This March is set to be the coldest in the UK since 1962, weather experts have finally confirmed.
Statistics from the Met Office showed that from March 1 to 26 the UK mean temperature was 2.5C (36.5F), which is three degrees below the long-term average.
This made it the joint fourth coldest in the UK, in records going back to 1910.
The Met Office said this March was likely to be the fourth coldest on record for England, joint third coldest for Wales, joint eighth coldest for Scotland and sixth coldest for Northern Ireland.
This March joined 2006, 2001, 1995, 1987, 1979, 1970 and 1962 as years when the month saw some significant snowfall.
The coldest March in the UK was in 1962, at 1.9C (35.4F), followed by 1947, 2.2C (35.9F), 1937, 2.4C (36.3F), and 1916 and 1917, 2.5C (36.5F).
The cold weather is expected to continue through the Easter weekend and into April, a spokesman said.
Full figures for the month will be available later next week.
The weather seems set to continue cold, though dry, over the Easter weekend.
John Lee, a forecaster with MeteoGroup, the weather division of the Press Association, said there were widespread sub-zero temperatures across the UK last night, with the lowest reading at Braemar, Aberdeenshire, -8C (18F).
He said: "There were similar low temperatures across Scotland, while at Shap in Cumbria there was a reading of -6C (21F).
"Even in the South West, Somerset and Devon, there were readings of -5 (23F), there were no regions above freezing except for a few coastal spots."
It would be another very cold night tonight, and, with slightly clearer skies than last night, temperatures could drop even further in some places.
He added: "It will be continuing cold throughout the whole of Easter, but with some sunshine, and it looks mostly dry across most areas."
There were no immediate signs of a respite from the cold conditions.
Around 1,200 homes in the west of Scotland remained without power for a sixth day, following a problem with mobile generators.
Scottish and Southern Energy (SSE) said it still hoped to reconnect all affected customers in Arran and Kintyre by tonight despite "technical problems" leaving many in darkness for another night last night.
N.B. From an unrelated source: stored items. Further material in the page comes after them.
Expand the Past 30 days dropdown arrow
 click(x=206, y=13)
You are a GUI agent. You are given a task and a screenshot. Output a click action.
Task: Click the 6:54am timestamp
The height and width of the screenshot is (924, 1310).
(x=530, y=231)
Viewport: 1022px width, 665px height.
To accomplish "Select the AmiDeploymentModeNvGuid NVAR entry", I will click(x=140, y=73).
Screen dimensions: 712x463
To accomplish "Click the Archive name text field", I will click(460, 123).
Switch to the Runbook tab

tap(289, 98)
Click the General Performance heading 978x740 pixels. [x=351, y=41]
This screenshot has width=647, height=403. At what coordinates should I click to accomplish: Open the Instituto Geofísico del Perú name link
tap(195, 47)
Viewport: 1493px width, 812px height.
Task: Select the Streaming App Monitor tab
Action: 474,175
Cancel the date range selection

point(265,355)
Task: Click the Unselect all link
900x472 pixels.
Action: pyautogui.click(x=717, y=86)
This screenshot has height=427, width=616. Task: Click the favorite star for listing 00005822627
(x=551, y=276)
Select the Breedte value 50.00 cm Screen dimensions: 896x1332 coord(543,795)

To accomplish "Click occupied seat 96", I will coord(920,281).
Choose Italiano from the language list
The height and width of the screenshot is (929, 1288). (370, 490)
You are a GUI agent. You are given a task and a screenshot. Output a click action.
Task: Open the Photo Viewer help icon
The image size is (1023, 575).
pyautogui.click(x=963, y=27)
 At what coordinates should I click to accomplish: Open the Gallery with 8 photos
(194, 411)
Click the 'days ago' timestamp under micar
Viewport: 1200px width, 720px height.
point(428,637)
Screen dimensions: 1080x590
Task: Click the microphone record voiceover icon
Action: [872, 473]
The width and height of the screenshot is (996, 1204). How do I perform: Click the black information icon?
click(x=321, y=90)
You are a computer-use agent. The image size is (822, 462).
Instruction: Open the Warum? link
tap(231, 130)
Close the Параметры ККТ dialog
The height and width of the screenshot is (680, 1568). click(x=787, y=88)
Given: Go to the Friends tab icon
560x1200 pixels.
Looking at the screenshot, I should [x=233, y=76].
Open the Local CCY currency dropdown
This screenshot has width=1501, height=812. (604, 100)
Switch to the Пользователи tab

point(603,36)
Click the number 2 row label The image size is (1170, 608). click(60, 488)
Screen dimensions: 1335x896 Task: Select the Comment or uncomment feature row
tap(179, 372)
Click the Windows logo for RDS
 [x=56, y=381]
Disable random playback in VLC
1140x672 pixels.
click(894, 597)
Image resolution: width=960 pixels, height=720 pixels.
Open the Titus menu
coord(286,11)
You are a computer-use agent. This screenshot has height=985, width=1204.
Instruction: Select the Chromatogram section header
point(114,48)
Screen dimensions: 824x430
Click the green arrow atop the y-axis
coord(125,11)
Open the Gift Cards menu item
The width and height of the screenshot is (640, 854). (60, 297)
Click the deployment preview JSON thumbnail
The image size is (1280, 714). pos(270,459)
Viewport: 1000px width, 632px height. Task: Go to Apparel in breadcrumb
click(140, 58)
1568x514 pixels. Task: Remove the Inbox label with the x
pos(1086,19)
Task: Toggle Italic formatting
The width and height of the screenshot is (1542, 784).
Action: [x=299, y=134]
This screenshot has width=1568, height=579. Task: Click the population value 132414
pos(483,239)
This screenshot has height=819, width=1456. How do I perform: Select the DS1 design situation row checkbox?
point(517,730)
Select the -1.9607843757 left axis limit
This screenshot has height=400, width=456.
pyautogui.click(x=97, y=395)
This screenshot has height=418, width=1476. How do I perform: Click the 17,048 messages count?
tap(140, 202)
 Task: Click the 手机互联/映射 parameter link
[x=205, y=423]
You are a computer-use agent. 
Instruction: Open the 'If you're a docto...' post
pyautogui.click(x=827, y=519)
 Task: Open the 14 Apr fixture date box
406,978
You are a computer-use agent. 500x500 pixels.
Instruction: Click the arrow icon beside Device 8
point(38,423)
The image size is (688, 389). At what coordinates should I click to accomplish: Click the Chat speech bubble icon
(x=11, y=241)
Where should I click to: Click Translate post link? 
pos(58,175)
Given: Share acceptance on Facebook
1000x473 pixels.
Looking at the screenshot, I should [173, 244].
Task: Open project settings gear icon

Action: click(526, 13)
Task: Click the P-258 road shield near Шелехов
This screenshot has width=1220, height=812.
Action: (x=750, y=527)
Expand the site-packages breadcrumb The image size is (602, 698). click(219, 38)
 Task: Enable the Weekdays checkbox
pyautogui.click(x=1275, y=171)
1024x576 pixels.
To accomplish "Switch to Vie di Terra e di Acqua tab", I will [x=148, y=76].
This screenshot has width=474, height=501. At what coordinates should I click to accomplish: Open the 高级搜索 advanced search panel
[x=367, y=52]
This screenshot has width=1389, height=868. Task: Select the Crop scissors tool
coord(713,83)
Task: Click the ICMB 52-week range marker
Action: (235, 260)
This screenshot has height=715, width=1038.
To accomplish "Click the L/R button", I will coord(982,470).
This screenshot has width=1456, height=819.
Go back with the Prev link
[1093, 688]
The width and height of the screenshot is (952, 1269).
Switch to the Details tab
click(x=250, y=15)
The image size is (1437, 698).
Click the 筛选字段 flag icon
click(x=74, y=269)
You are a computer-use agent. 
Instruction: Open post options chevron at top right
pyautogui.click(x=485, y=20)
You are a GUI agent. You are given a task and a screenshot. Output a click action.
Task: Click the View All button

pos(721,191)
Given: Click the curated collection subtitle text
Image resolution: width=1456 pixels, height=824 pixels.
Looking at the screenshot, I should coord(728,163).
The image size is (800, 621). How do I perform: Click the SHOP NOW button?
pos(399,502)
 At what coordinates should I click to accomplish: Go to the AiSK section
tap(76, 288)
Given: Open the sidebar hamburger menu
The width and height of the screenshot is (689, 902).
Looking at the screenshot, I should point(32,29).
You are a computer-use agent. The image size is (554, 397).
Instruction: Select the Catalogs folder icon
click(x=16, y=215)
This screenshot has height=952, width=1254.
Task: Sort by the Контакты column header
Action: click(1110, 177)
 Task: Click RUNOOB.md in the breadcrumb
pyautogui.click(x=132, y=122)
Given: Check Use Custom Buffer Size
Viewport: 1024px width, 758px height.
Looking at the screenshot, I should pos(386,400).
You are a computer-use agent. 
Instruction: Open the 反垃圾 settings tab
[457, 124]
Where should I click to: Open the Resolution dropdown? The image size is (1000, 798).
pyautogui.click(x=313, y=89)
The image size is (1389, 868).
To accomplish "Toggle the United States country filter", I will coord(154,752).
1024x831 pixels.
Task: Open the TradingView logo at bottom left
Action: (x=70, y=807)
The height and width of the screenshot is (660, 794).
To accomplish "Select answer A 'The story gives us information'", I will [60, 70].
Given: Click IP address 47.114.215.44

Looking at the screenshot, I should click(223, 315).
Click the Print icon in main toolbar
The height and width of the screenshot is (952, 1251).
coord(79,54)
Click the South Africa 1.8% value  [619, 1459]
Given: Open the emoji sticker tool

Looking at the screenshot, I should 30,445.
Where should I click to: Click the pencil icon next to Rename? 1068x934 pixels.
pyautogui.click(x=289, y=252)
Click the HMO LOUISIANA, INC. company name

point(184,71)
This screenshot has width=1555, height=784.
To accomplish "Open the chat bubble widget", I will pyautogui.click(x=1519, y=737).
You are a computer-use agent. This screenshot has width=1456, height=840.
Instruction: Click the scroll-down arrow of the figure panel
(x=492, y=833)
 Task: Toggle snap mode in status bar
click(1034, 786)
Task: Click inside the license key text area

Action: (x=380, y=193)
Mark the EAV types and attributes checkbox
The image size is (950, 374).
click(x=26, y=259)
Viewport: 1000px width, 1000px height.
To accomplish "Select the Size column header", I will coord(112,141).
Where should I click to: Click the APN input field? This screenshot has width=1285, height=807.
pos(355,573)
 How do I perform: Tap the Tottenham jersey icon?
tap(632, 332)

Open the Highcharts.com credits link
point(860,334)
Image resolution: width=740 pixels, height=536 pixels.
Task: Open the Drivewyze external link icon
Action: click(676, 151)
Snow damaged large sections of the network, toppling two transmission pylons and cutting the power to around 18,000 properties last Friday.
Roads blocked by up to 15ft (4.5m) snow drifts slowed the recovery of the network and transportable generators have been deployed to the affected areas throughout the week.
Locals in Campbeltown in the Kintyre peninsula said that in many cases community spirit had got people through the worst of the weather and blackout.
Community centres and vans provided by SSE have been providing hot food, drinks and shower facilities to many people cut off and the local Co-op store remained open when its tills lost power by accepting "IOUs" rather than cash.
Tourist industry leaders are eager for full power to be restored by the weekend with thousands of people expected to visit Arran over the Easter break.
The weather-related problems continue to be concerning for farmers, many of whom have lost animals under the heavy snow or are running low on food and supplies.